(Beginning of Text for analysis)

March-April 2008 Fieldherping Fun in the Southeastern U.S.

Late March-April was a busy month for me with three major herp trips and numerous visiting of herpers in between.  I'll present it as one long 2-part blog, in chronological order, including the visits to herpers sprinkled in where they fell.  It started with a group hunt of Florida herpers in the sugar cane fields on the southwest side of Lake Okeechobee.  This is a recreation of one capture scene (by friend Rob Nimmo) as I whizzed by on the main road and saw a prize gracing a side farm road.  It epitomizes the reason I always glance down side roads while driving to maximize the square footage I'm able to scan for herps.


It was a 5-foot female Everglades rat Elaphe obsoleta rossalleni that we later posed for pix in nearby Australian pines.  I wanted an alert pose, which turned out to be quite easy to induce taunting it with my hat on a snake hook.  The snake sure looked a lot brighter out in the sun earlier!

(End of Text for analysis)

- _Things to do_
(A) From the fieldherping blog post, copy the passage between "March-April 2008 Fieldherping" and "scan for herps.", inclusive.
(B) Write the next part of the fieldherping blog post, continuing on from its final sentence.

(Beginning of Recorded data)

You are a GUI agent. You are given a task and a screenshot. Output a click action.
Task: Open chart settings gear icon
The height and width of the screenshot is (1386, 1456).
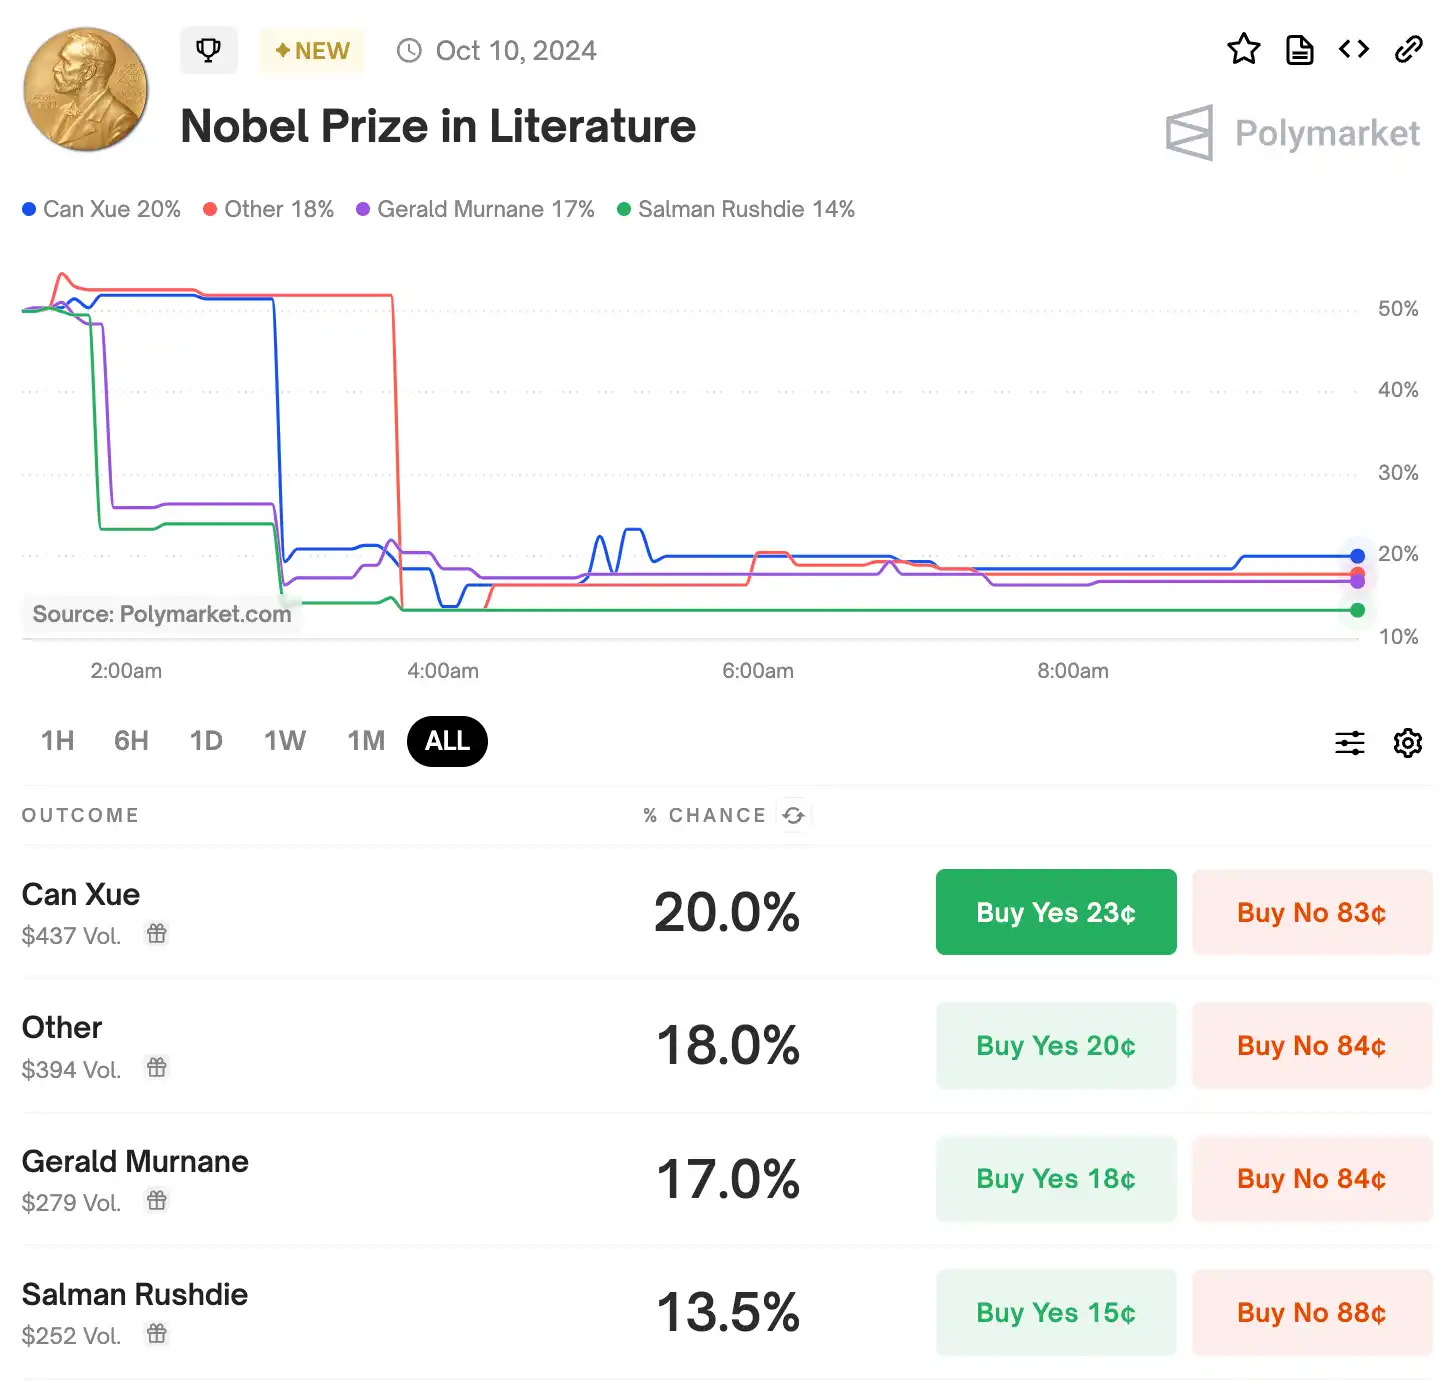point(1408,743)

(End of Recorded data)

- _Responses per task_
(A)
March-April 2008 Fieldherping Fun in the Southeastern U.S.

Late March-April was a busy month for me with three major herp trips and numerous visiting of herpers in between.  I'll present it as one long 2-part blog, in chronological order, including the visits to herpers sprinkled in where they fell.  It started with a group hunt of Florida herpers in the sugar cane fields on the southwest side of Lake Okeechobee.  This is a recreation of one capture scene (by friend Rob Nimmo) as I whizzed by on the main road and saw a prize gracing a side farm road.  It epitomizes the reason I always glance down side roads while driving to maximize the square footage I'm able to scan for herps.

(B)
Later along a ditch bank in the cane, Mark Bell of the group found this huge, handsome pigmy rattler Sistrurus miliarius barbouri that I kept.  The close-up was taken in my studio.


Just after the Lake O hunt, old shutterbug pal Jerry Gingerich came by the house for two days with an ultra-sensitive, stop-action, strobe system that we used to catch some speedy herp subjects in action in my studio.  The two most cooperative specimens were a recently-caught cottonmouth Agkistrodon piscivorus conanti and a long-lunging Amazon tree boa Corallus hortulanus that Kathy produced last fall.  I used a very sophisticated technique (chunk of foam rubber on a stick, heated against a hot light bulb) to entice the snakes to strike across a laser trip beam....


We also took some 'regular' shots of other specimens:  one of Kathy's prized Okeetee corns, cool geckos belonging to Eric Russell, and sizzling hot vipers belonging to Rob Nimmo....


Friendly giant knob-tail gecko Nephrurus amyae


Crotalus durissus culminatus - caramel (= tyrosinase positive amelanistic)

Working in the studio offers plenty of 'control' over lighting and the subjects themselves -- I just had to sneak a few of these in to show 'em off  ;)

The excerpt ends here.